The theremin is a mysterious instrument, a relic of vintage horror and sci-fi soundtracks, and an out-of-the-box choice that could add just the right touch to your next production.
The theremin is unique among electronic instruments; the performer does not touch the instrument while performing. The setup is relatively simple and consists of two antennas connected to a wooden box with two knobs: one for pitch and one for amplitude.
The performance concept is also relatively simple but requires skill and great ears to master. The performer adjusts pitch and volume by moving their hand closer or farther away from the antennas. Here is a classic example of the haunting theremin from Bernard Herrmann’s groundbreaking score, the 1951 sci-fi film The Day the Earth Stood Still. No, not the Keanu Reeves remake.
A Brief History
To understand the theremin, we need to travel back in time to two places: the USSR and Queens, New York, in 1954. Leon Theremin was a young Soviet scientist studying the density of gasses in a chamber. As the story goes, he was curious what would happen if he added an audio signal to indicate the device’s measurements.
Upon doing so, Theremin realized that the device was reacting to more than just the density of the gases in a chamber. The device responded to his body’s relative position, and he could produce an eerie, disembodied timbre by waving his hand back and forth. Thus, by the magic of electromagnetism, the enigmatic theremin was born! Here is the maestro himself playing his creation.
Little did Europe and America’s audiences know, but Leon Theremin led a double life: that of an inventor and Soviet spy. When Theremin presented his magical device to Vladimir Lenin, Lenin was unimaginably impressed. Shortly, Theremin began to tour the European countries and the United States, where his invention’s novel nature put him in such important places as factories and patent offices. He could then report activities back to the officials at home.
Eventually, however, Theremin’s double life began to catch up with him. The FBI had him on a watchlist, and in 1938 he fled the USA without a trace, not to return until 1991, shortly before his death in 1993.

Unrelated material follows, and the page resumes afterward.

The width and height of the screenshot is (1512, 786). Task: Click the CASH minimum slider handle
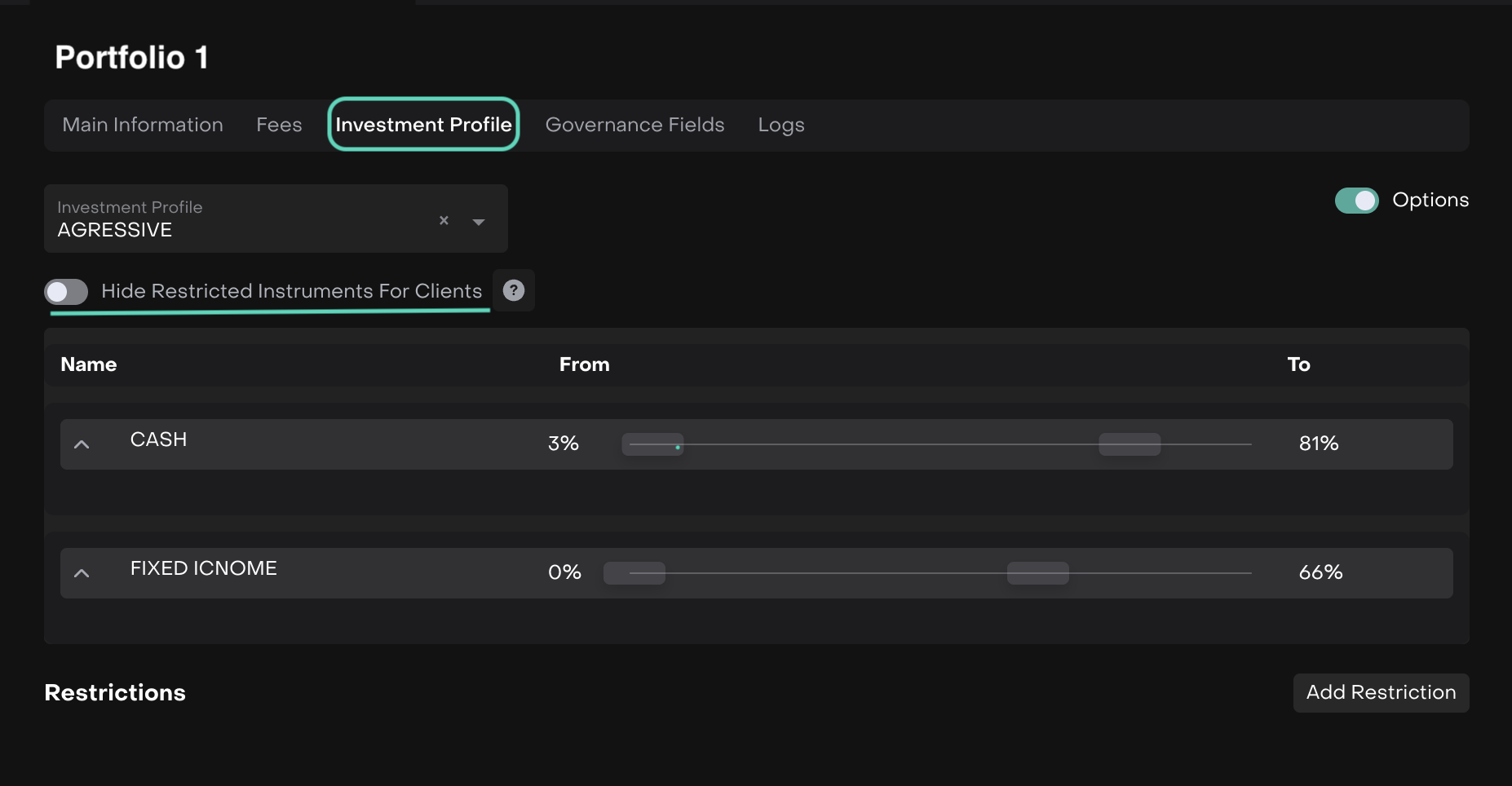652,444
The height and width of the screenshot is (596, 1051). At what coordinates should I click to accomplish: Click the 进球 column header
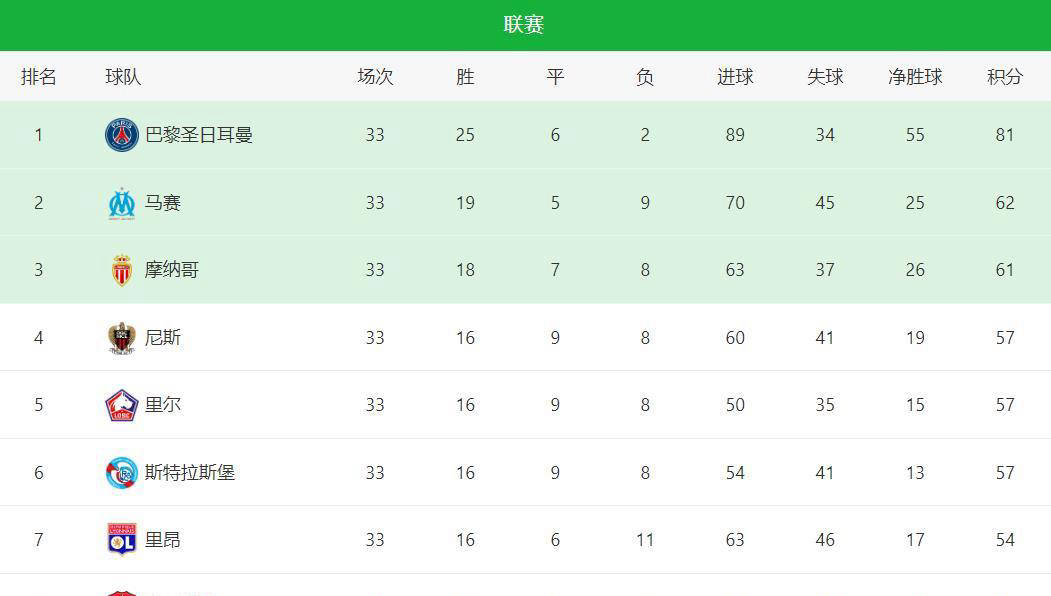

Four years before Theremin fled the USA, Robert Moog was born in New York City. In 1949, the teenage Moog built a theremin from plans found in a copy of Electronics World magazine. Moog was fascinated by the theremin, and this fascination was the seed that germinated the groundbreaking inventions Moog would dream up, including the modular synthesizer and many others. So you could say, without Leon Theremin, there would be no Bob Moog.
The Inner Workings of the Machine
The theremin’s two antennas connect to oscillating circuits at radiofrequency. One oscillator has a fixed frequency, while the other has a variable frequency. By interjecting their own electromagnetic field, the performer disrupts the oscillations of the theremin. The theremin measures the difference between the fixed and variable frequency oscillators and translates it into an audio signal. If that sounds like magic, that is because it basically is.
Not So Fast, Virtuoso
Shortly after Theremin arrived in the USA, the instrument was licensed to RCA for mass production. RCA determined that anyone could perform the theremin and marketed it as such, while the truth was anything but so. The theremin has no frets, no strings, no keys, or tuning pegs. It is about as far from a conventional instrument as you can get, which is part of its attraction.
That to be said, the theremin has found quite a home in film scores, contemporary classical music, and rock bands. While in New York, Leon Theremin taught the virtuoso of his instrument, Clara Rockmore. Here is Rockmore performing the famous cello solo, “The Swan” by French composer Camille Saint-Saëns:
Pay close attention to the motions of her hands in this excerpt. See how her right hand mimics the vibrato of a string instrument on the fingerboard? Her left hand controls the volume, or expression in MIDI, of the instrument. Beautiful!
Bernard Herrmann was not the first composer to call upon the theremin’s mysterious powers to illicit disembodied responses in film scores. The great Hungarian composer Miklos Rózsa incorporated the theremin in his cues for the 1945 Alfred Hithcock film Spellbound. Apparently, Hitchcock gave two pieces of advice to Rózsa, one of which was to find “a ‘new sound’ for the paranoia which formed the subject of the picture.” That new sound came in the form of the theremin.
Still, the theremin’s bizarre timbre has always called to the weird and wild at heart. The White Stripes, one of the most impactful rock bands to emerge at the turn of the last century, incorporated the sweeping sound of the theremin in their tune “Little People” from their eponymous 1999 album. Take a listen to the theremin’s subtle sweeps during the verse sections of this tune.
If you are looking for an eerie, disembodied sound that is both soothing and strange at the same time, look no further than the theremin!